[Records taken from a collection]

──────

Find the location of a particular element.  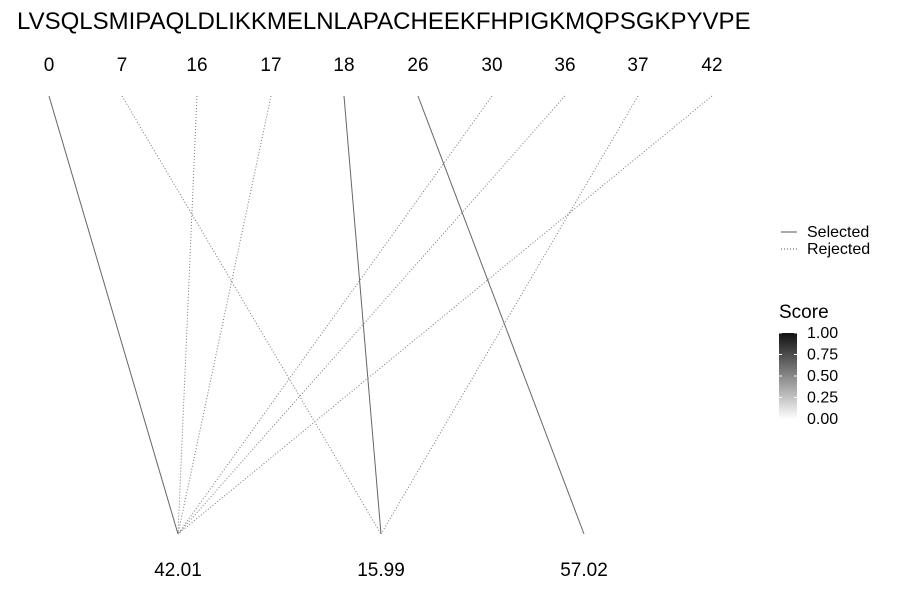

score-ticks: 1.00 0.75 0.50 0.25 0.00 is located at coordinates (808, 376).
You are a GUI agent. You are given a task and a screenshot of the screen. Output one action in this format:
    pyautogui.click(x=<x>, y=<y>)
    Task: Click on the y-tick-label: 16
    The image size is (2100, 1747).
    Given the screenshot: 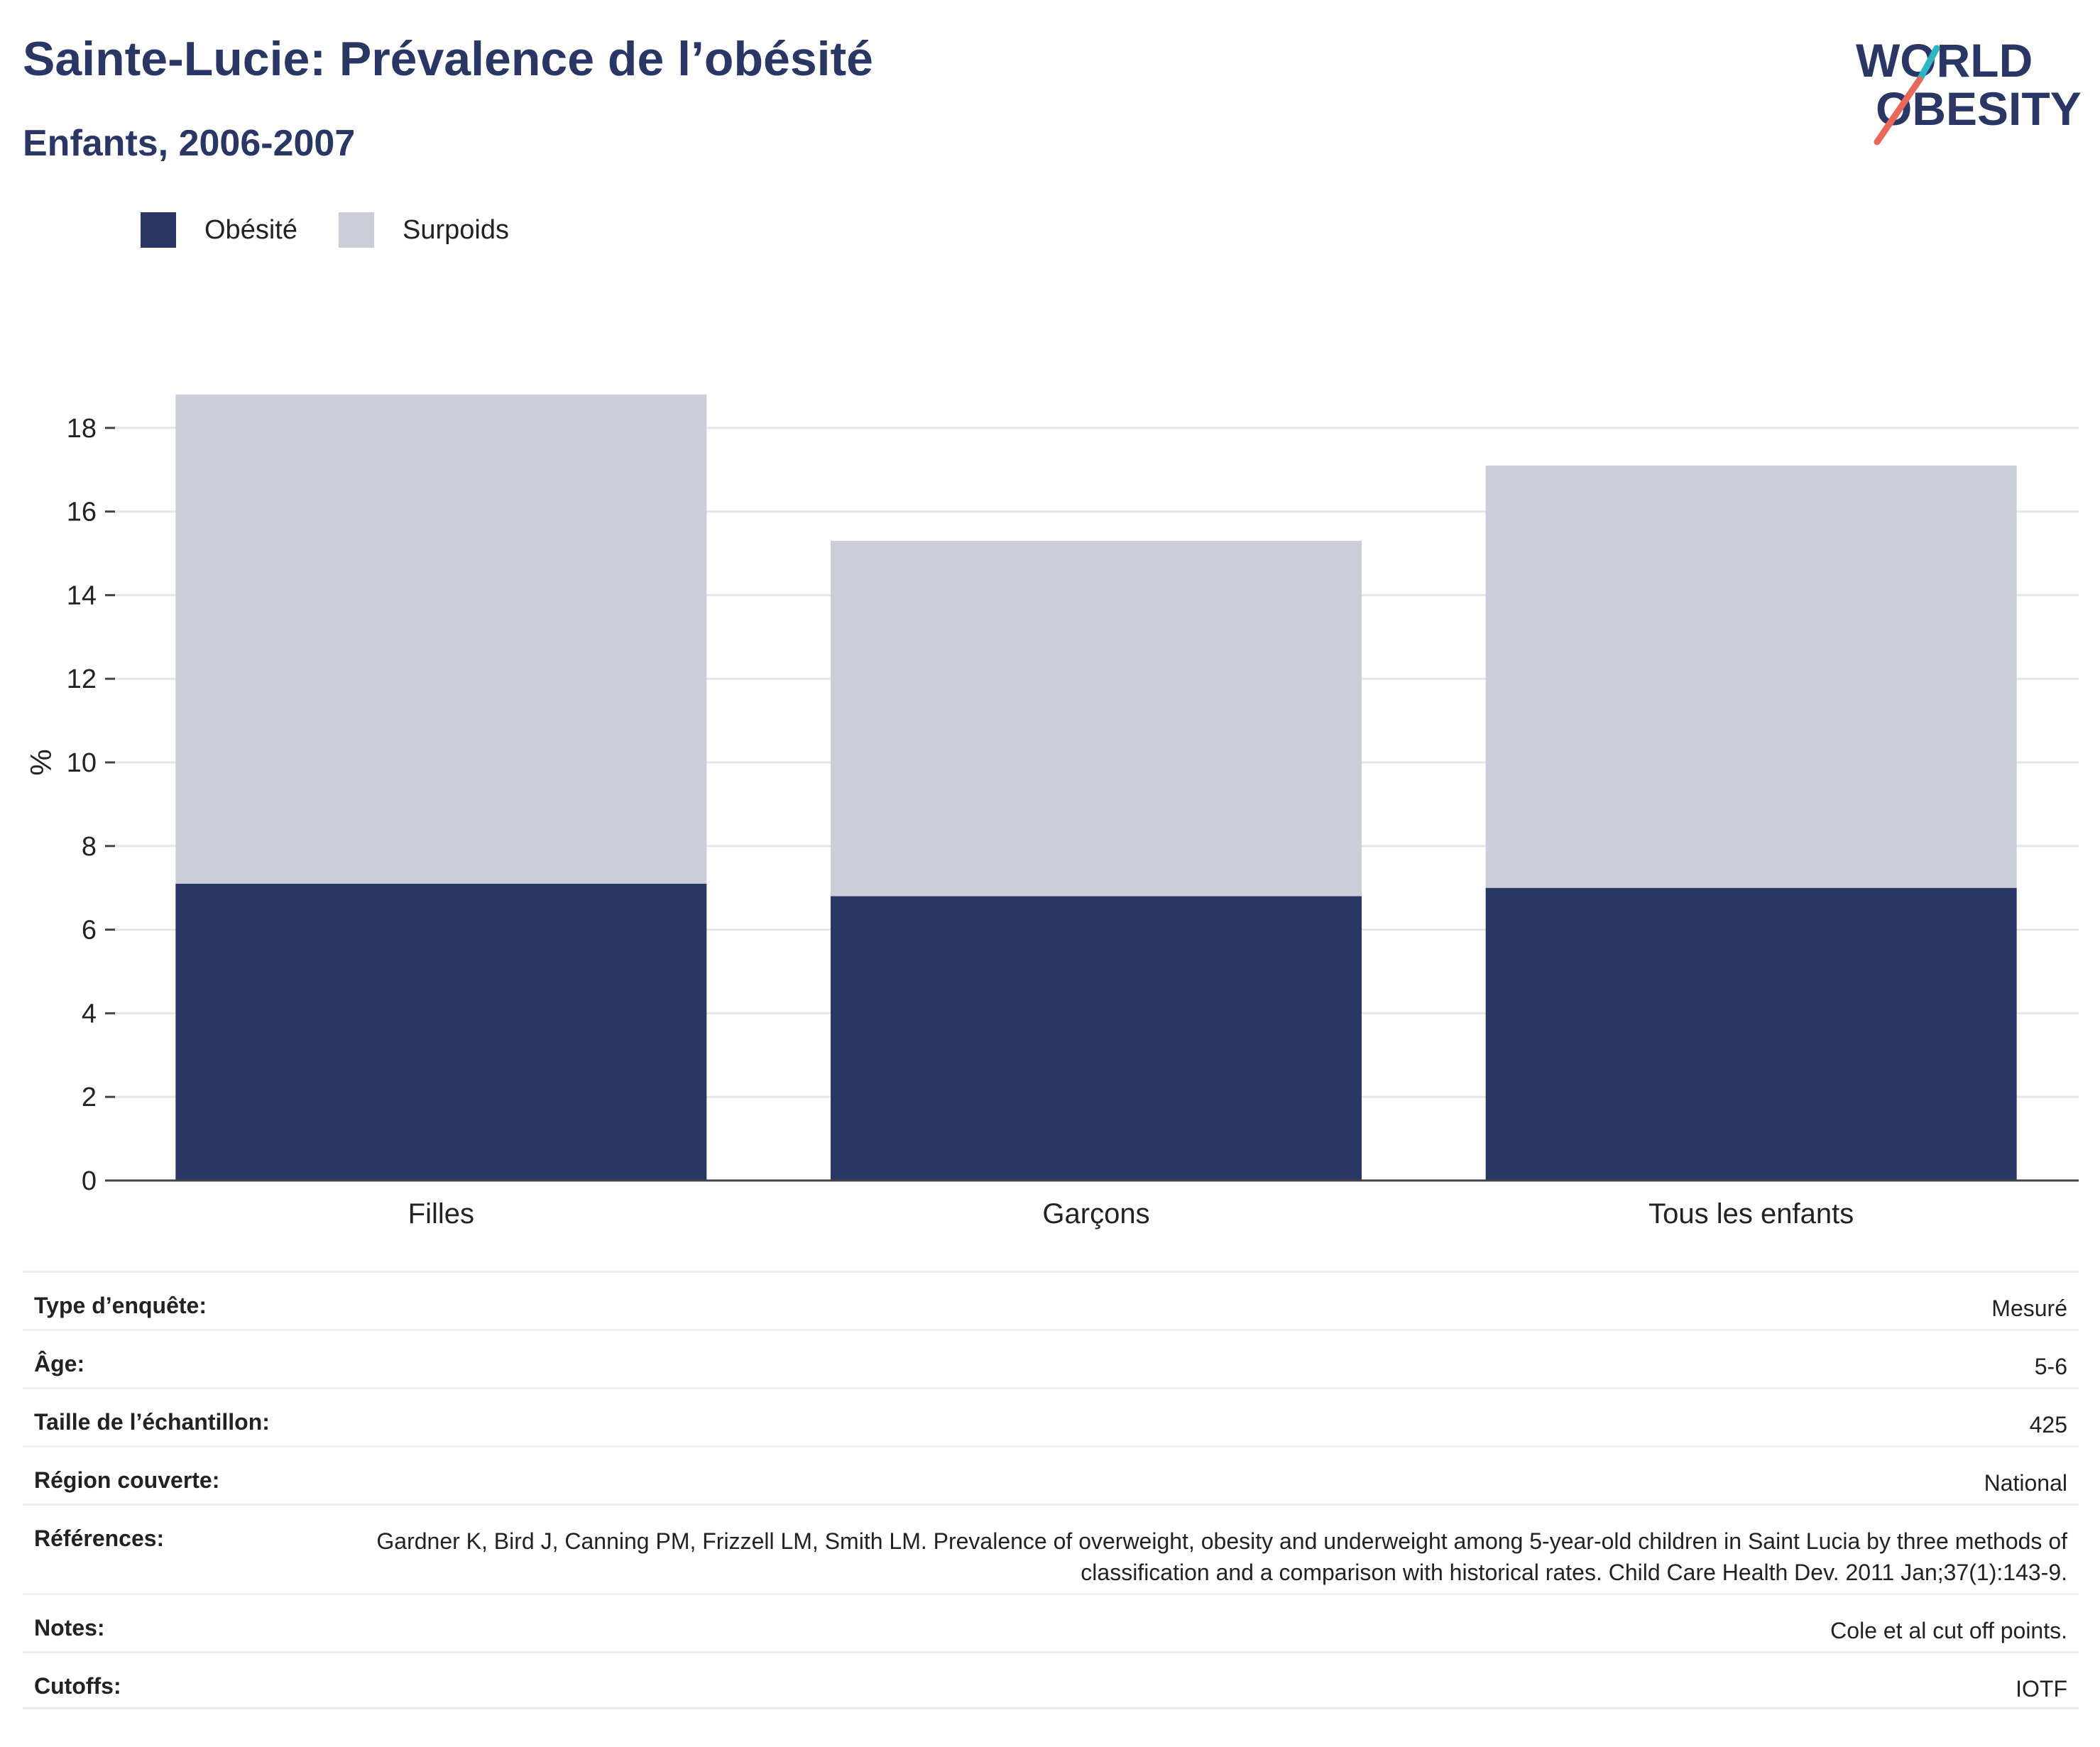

──────

Starting at the line containing "You are a GUI" and ending with the last line of the records, swap "screenshot" for "screen image" and write those lines out again with nothing else changed. Leave the pictures out of your answer.

Problem solution =
You are a GUI agent. You are given a task and a screen image of the screen. Output one action in this format:
    pyautogui.click(x=<x>, y=<y>)
    Task: Click on the y-tick-label: 16
    The image size is (2100, 1747).
    Given the screen image: 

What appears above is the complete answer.